In the records below, take the line with "You are a computer-use" and all lines after it, and copy them exactly, pictures excluded.

#### Supplied entries
· · · ·

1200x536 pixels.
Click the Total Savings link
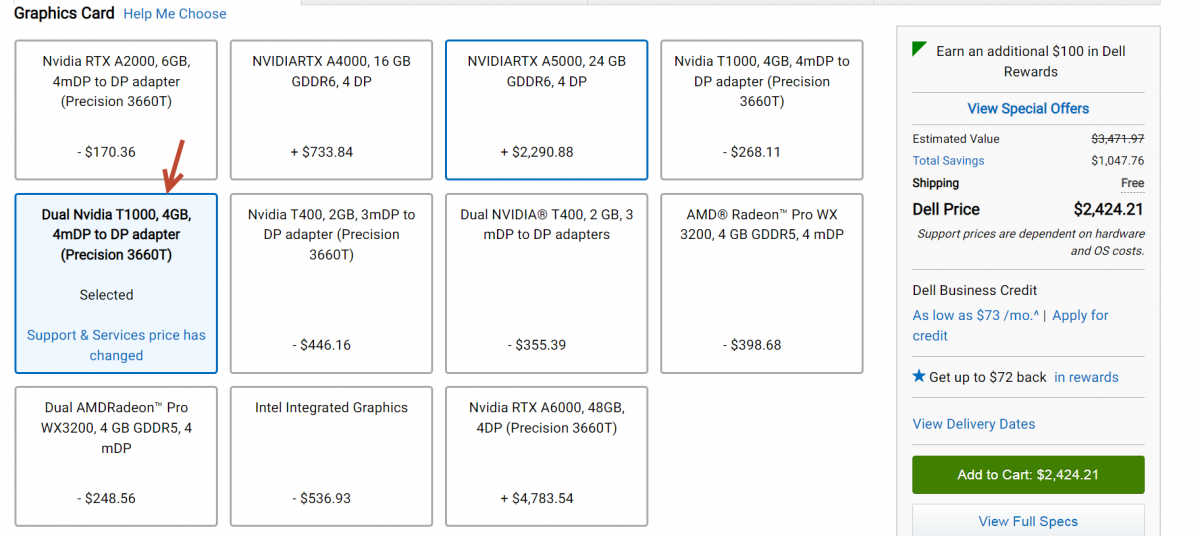pyautogui.click(x=948, y=160)
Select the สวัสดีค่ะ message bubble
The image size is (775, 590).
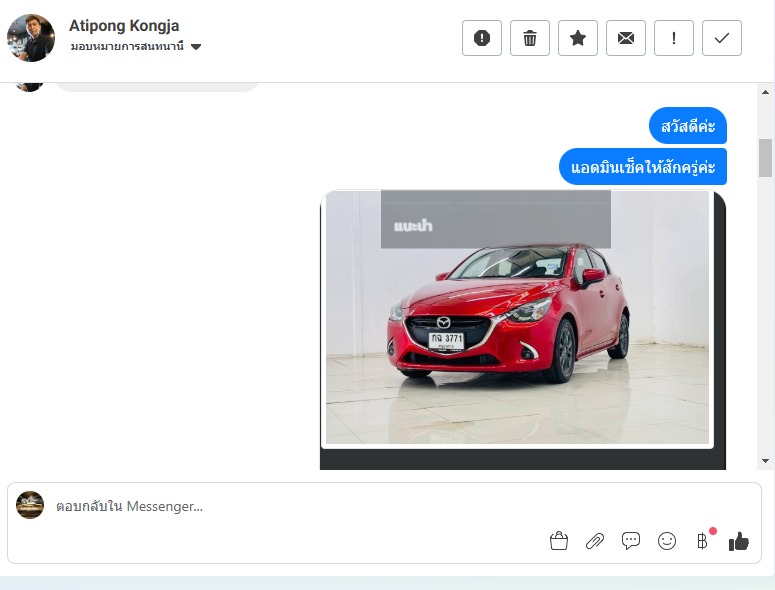pyautogui.click(x=688, y=126)
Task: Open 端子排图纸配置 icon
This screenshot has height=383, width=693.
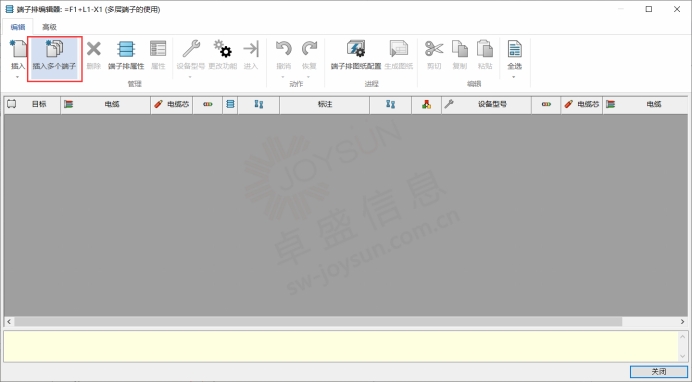Action: point(356,49)
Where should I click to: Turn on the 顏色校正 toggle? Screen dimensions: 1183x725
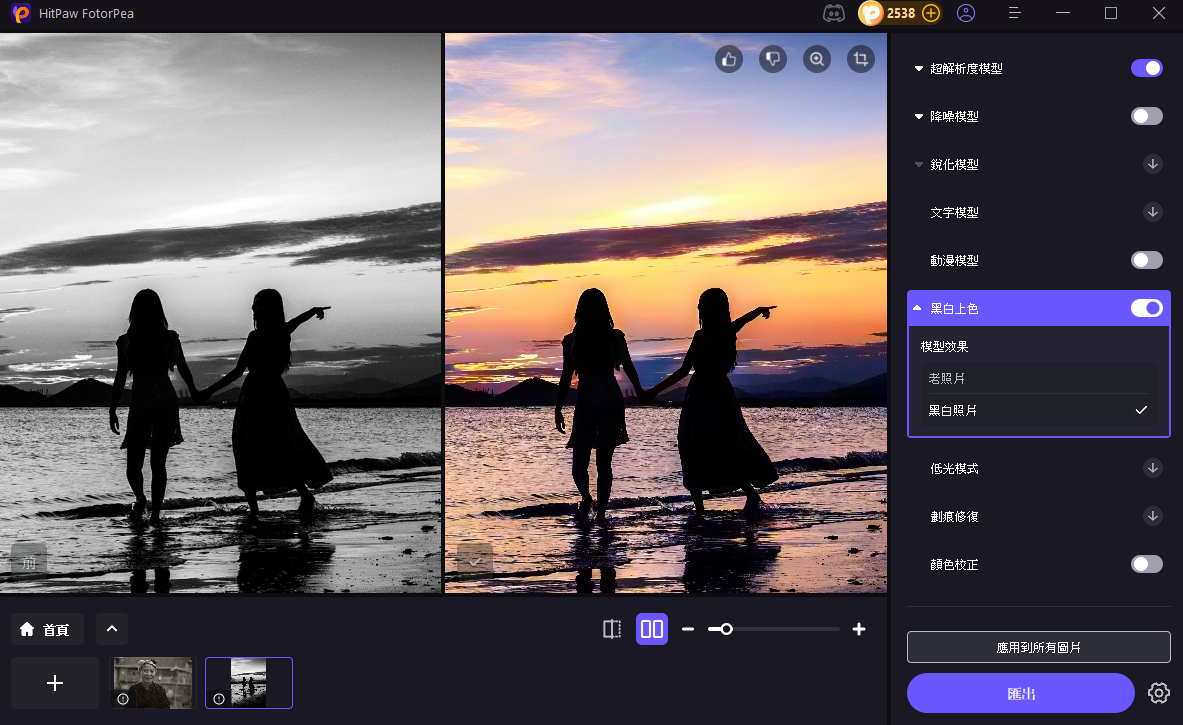pos(1146,564)
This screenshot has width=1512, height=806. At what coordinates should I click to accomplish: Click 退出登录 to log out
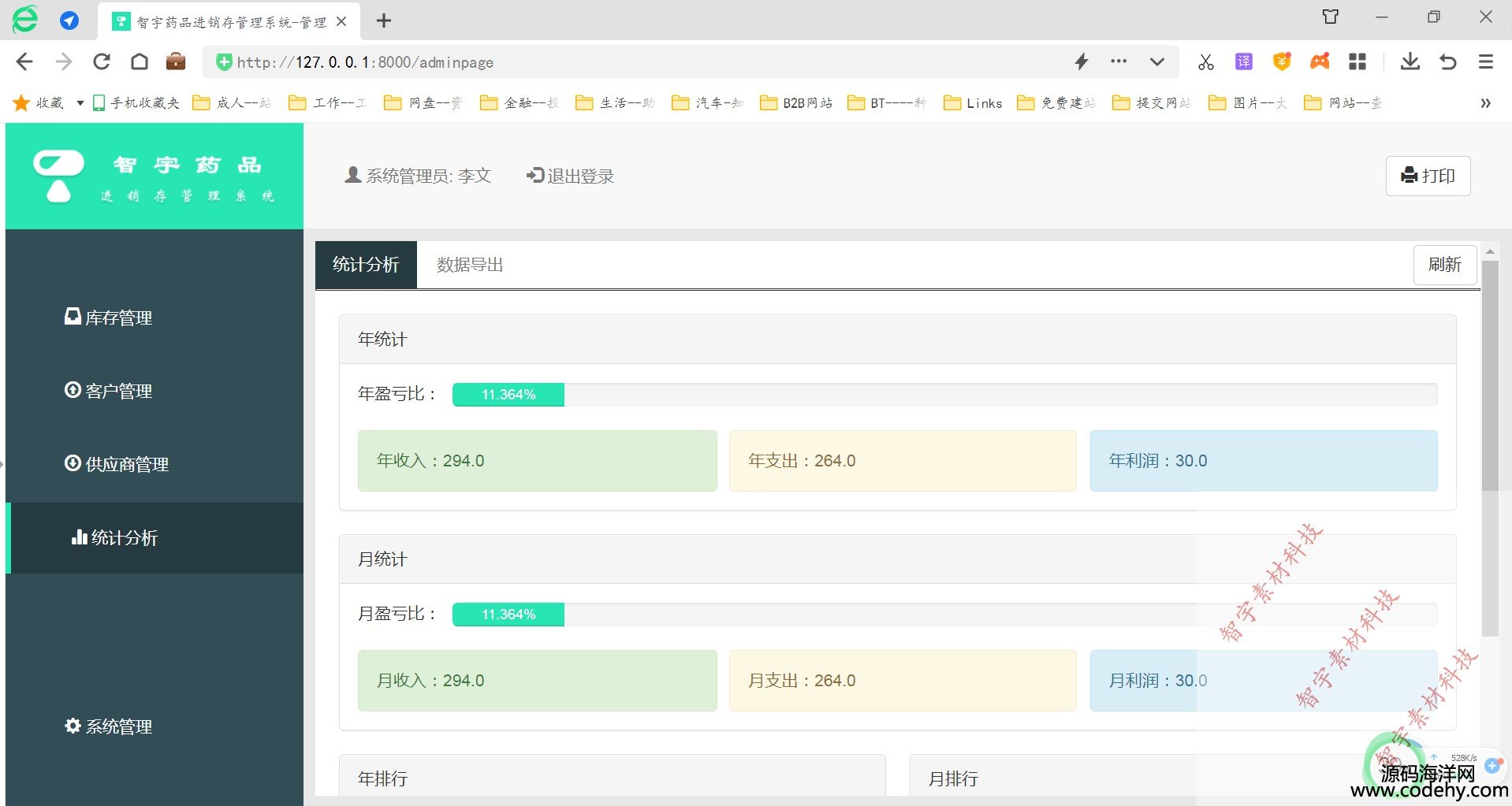(x=571, y=176)
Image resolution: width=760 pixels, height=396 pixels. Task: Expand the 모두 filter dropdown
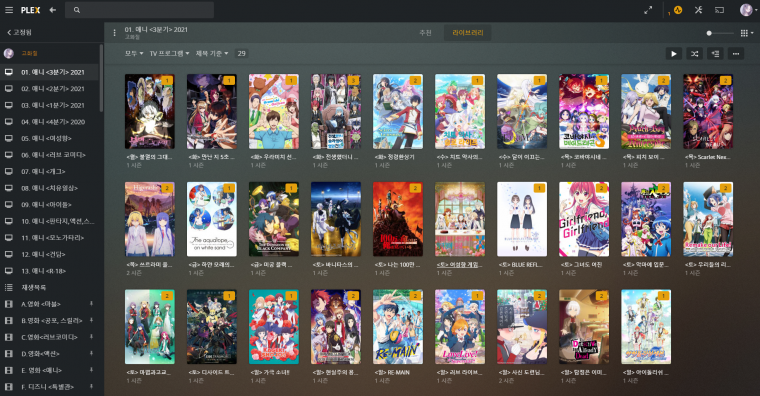pos(134,53)
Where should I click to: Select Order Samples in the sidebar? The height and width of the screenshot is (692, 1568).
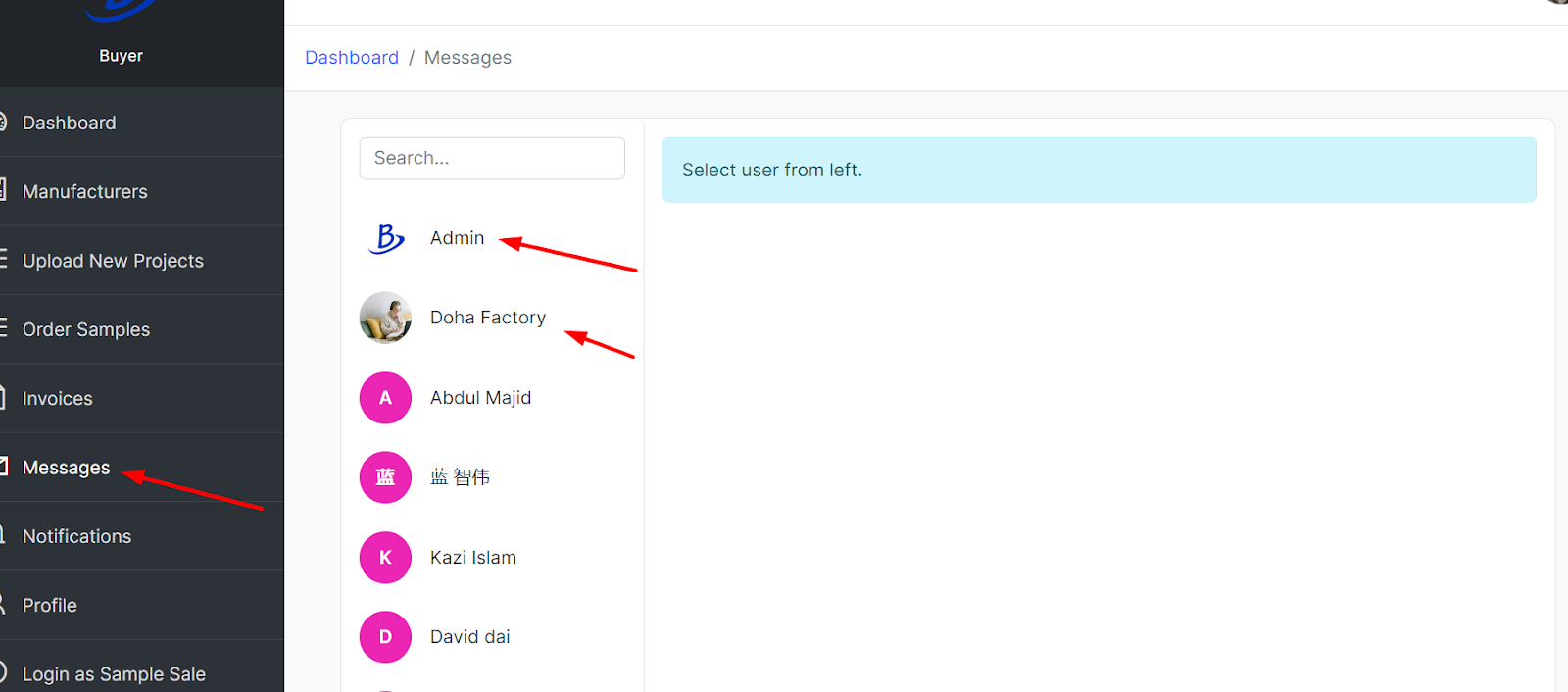pyautogui.click(x=86, y=329)

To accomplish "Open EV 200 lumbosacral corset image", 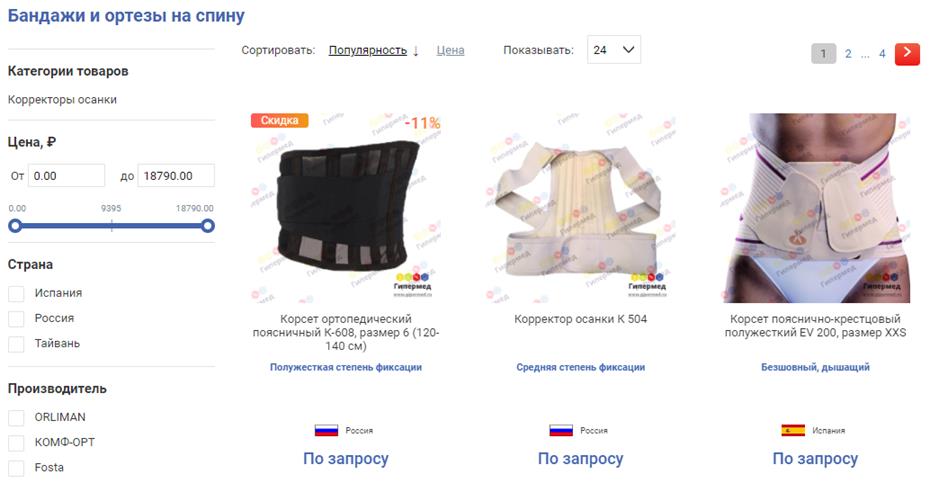I will click(x=816, y=208).
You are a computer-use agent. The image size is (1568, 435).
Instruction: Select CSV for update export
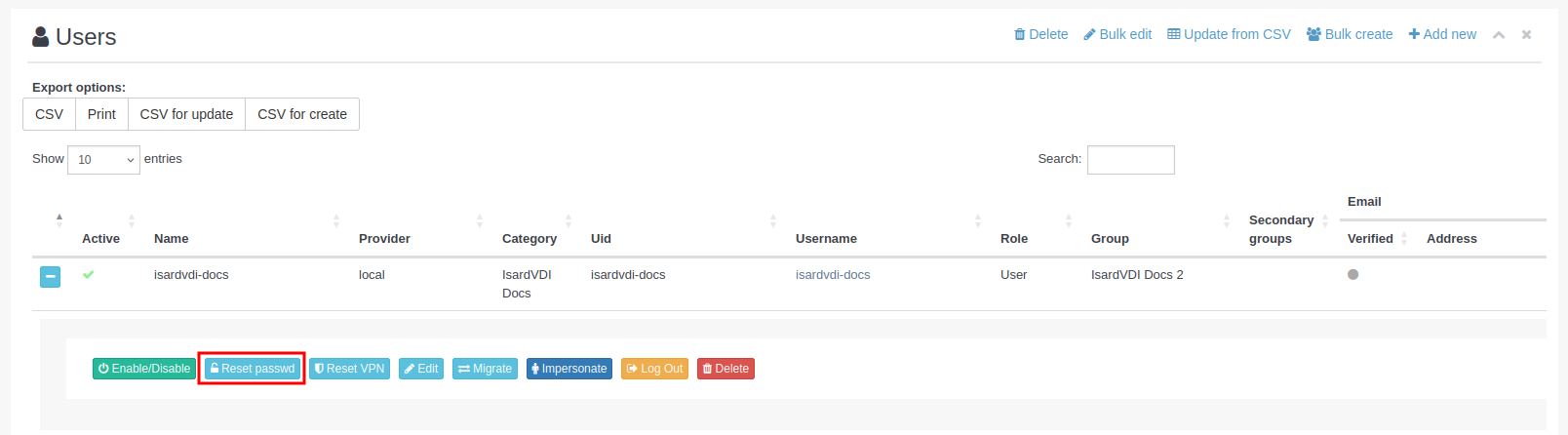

· · · ·

#### Completed exercise
You are a computer-use agent. The image size is (1568, 435).
Instruction: Select CSV for update export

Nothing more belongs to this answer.